Now, the Stoics too believed in an archē—an original principle. For them, this archē governs the entire universe. They had many names for it. They called it Zeus, fire, etc. However, the most important of these names was logos. And as I am sure you know, logos has many meanings in Greek—word, speech, reason, science, rationality, etc. The Stoic use of the word implies pretty much the whole range of meanings. Because the cosmos is shot through with logos, in fact it pretty much is logos, everything that happens happens for a reason. Human happiness is to be found in being in harmony with this universal reason.
This in turn led the Stoics to create a very sophisticated psychology, particularly in regard to making judgments about sensory impressions. The Desert Fathers borrowed liberally from Stoic psychology. And, truthfully, just about the only real advancements in psychology from the Stoics until the modern period were made in those desert cells.
But what I want to emphasize is the fact that the logos holds everything together for the Stoics. It not only binds and directs the cosmos—it binds man to the cosmos and man to his fellow men, since the human soul is a spark of the universal logos.
Now I said that any Jew familiar with the Septuagint would have immediately understood the importance of the prologue to John’s Gospel, while anyone with more than a passing acquaintance with Greek philosophy would have immediately seen a whole other set of connections—en archē ēn o logos. You know, John’s Greek is not very good. That is to say it isn’t very sophisticated. The Gospel has been ridiculed for its simplicity and rusticity ever since he wrote it. And yet, when we step back to look at the structure of John’s Gospel as a whole, we can only marvel.
John was a literary genius. Here, we have him speaking to two very different audiences at the same time and in the same way. But the message is one and the same. The Creator of the Jews and the logos of the philosophers is one—one archē, one origin, one beginning. “In the beginning was the logos, and the logos was with God, and the logos was God” (John 1:1).
But John goes on to tell us—“and the logos became flesh and tabernacled among us” (John 1:14). This is the glad tidings of the Nativity—to the Jew first and then to the Gentile. This is no far off God or impersonal force, but a God who becomes a part of his own creation for the salvation of the creatures made in his image. It is Christ, the Word made man, who spoke the cosmos into being and holds it together. It is Christ, the perfect Image of the Father, in whose image we have been created. Today the Virgin gives birth to the Transcendent One, and the earth offers a cave to the Unapproachable One. Angels with shepherds glorify him. The wise men journey with a star. Since, for our sake, the pre-eternal God is born as a little child.

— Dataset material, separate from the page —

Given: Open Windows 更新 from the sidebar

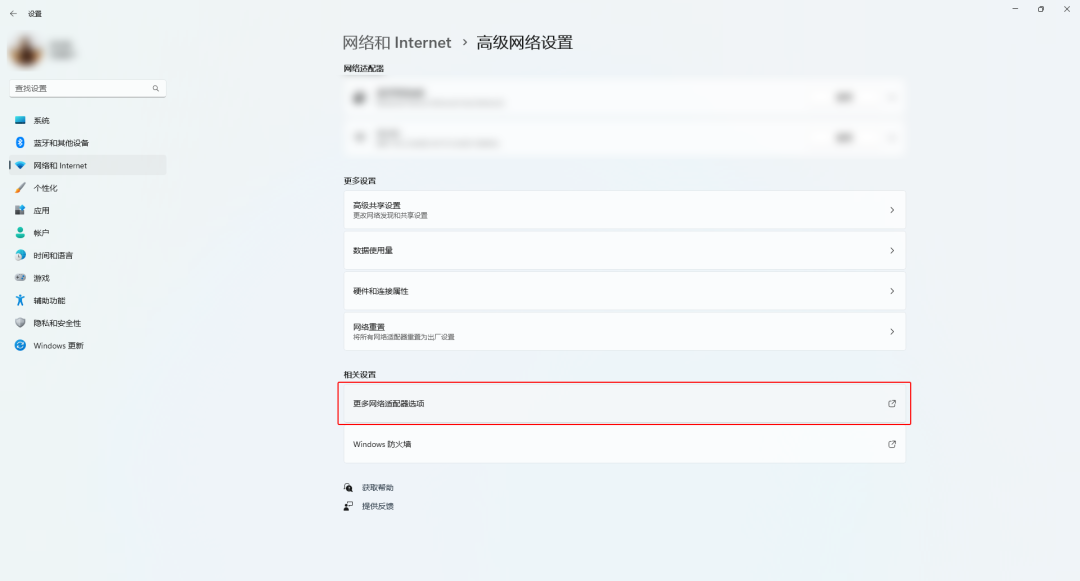Looking at the screenshot, I should pyautogui.click(x=55, y=345).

One final comment about John. How did this rustic, Palestinian Jew become such a literary genius given his obvious limitations with the Greek language? Well, John himself gives us the answer—“and the Word became flesh and tabernacled among us, and we beheld his glory—the glory as of the Only Begotten of the Father, full of grace and truth” (John 1:14).
Remember, we have said that a theologian is one who has beheld the glory of God and who speaks, as it were, from within that vision. John’s literary genius is not an expression of human ability, but the product of his vision of the uncreated glory of Christ. He speaks of the logos, because he has beheld the glory of the incarnate logos. May God grant us the ears to hear his words that we might too share in his vision. Christ is born! Glorify him!
And now may our great God and Savior, Jesus Christ, who was born for us and for our salvation, through the intercessions of St. Innocent of Alaska and the blessed Elder Sophrony Sakharov have mercy upon us all and grant us a rich entrance into his eternal kingdom.